■ What to do ■
**1.** Answer these from the Stage Fright review:
(a) For how many weekends in a row was each college show put on?
(b) What does the killer in the troupe's show wear while he attacks young women?
(c) Where is the closest doctor that Alicia and Betty can reach?
**2.** Resume the Stage Fright review, picking up right after its final sentence.

■ Provided passage ■
I did work study for the theater department for most of my years at college. I had an amazing time. For each show, we’d spend weeks in rehearsals working several hours every night and building the sets on the weekends. Then we’d put the show on for three weekends in a row. It was a small theater department so we often had folks from outside the school performing and working. It was much more like community theater than your typical university theater.
Everybody working a show from the actors to the director and the stagehands became a small family for a few months. And because it was a community theater often the same people would come back and work the next show, and the next. I made some great, lifelong friends at that theater.
Because of this, I love a movie about theater life. Stage Fright is a pretty terrific slasher film from director Michele Soavi that takes place almost entirely in a theater.
A small theater troupe is rehearsing a show about a serial killer who wears a big owl head while he attacks young women on the city street. It is set to open in just a few days, but the maniacal director Peter (David Brandon) doesn’t think it is ready. He locks all the doors, hides the key, and demands everybody stay all night to perfect the show.
Two actresses, Alicia (Barbara Capisti) and Betty (Ulrike Schwerk) find a way to sneak out because Alicia has sprang her ankle and needs medical attention. The closest doctor is at a psych hospital and naturally, a psycho-killer escapes while they are there and sneaks into their car.
You can guess what happens next. It takes a while for the bodies to start piling up. There is some enjoyable behind-the-scenes at the theater stuff. Some of it is on point, but some of it seems completely ludicrous. All of the cast is hungry, they need the job, they need the money, and they desire the fame. When the first girl dies the police are called and the press shows up. The director immediately tries to use it as a means of drumming up publicity.

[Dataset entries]
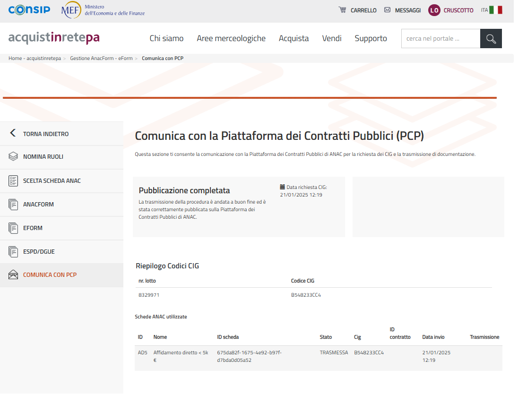The height and width of the screenshot is (394, 527).
Task: Open messages via envelope icon
Action: pyautogui.click(x=388, y=10)
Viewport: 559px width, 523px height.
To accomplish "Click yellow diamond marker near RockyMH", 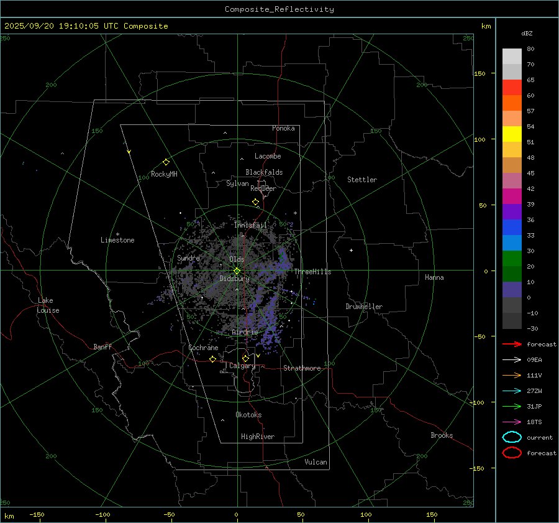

■ Set of answers ■
**1.**
(a) Three weekends.
(b) A big owl head.
(c) At a psych hospital.

**2.**
But three days before opening night, he also fires one of his lead actresses, rewrites entire scenes, and makes big changes no director in his right mind would do that close to opening.
Not that any of this matters. This is a slasher film, not a theatrical documentary, but this nerd noticed.
Soavi has a great eye. In some ways the film is more Giallo than your typical slasher, which makes sense since he studied under Dario Argento. There is a great visual sense throughout the film, but especially in the last act. There is a scene in which the stage has been set in a most theatrically macabre way and then a fan clicks on and blows feathers all over and it is so strangely beautiful.
The killer wears that giant owl head for the entirety of the film and it is just terrifying. Once the kills do begin they come fast and furious. About halfway through I was mentally writing this review and I thought to myself that there wasn’t much gore for a slasher film. I was oh-so-wrong. Not long after that things get very bloody. The kills are good as the kids say.
The best slashers are typically no more than dumb fun. Stagefright is that, but it has more style, more of that special something that elevates far above most films in the genre. It comes highly recommended by me. Perhaps even more so if you’ve ever done any theater.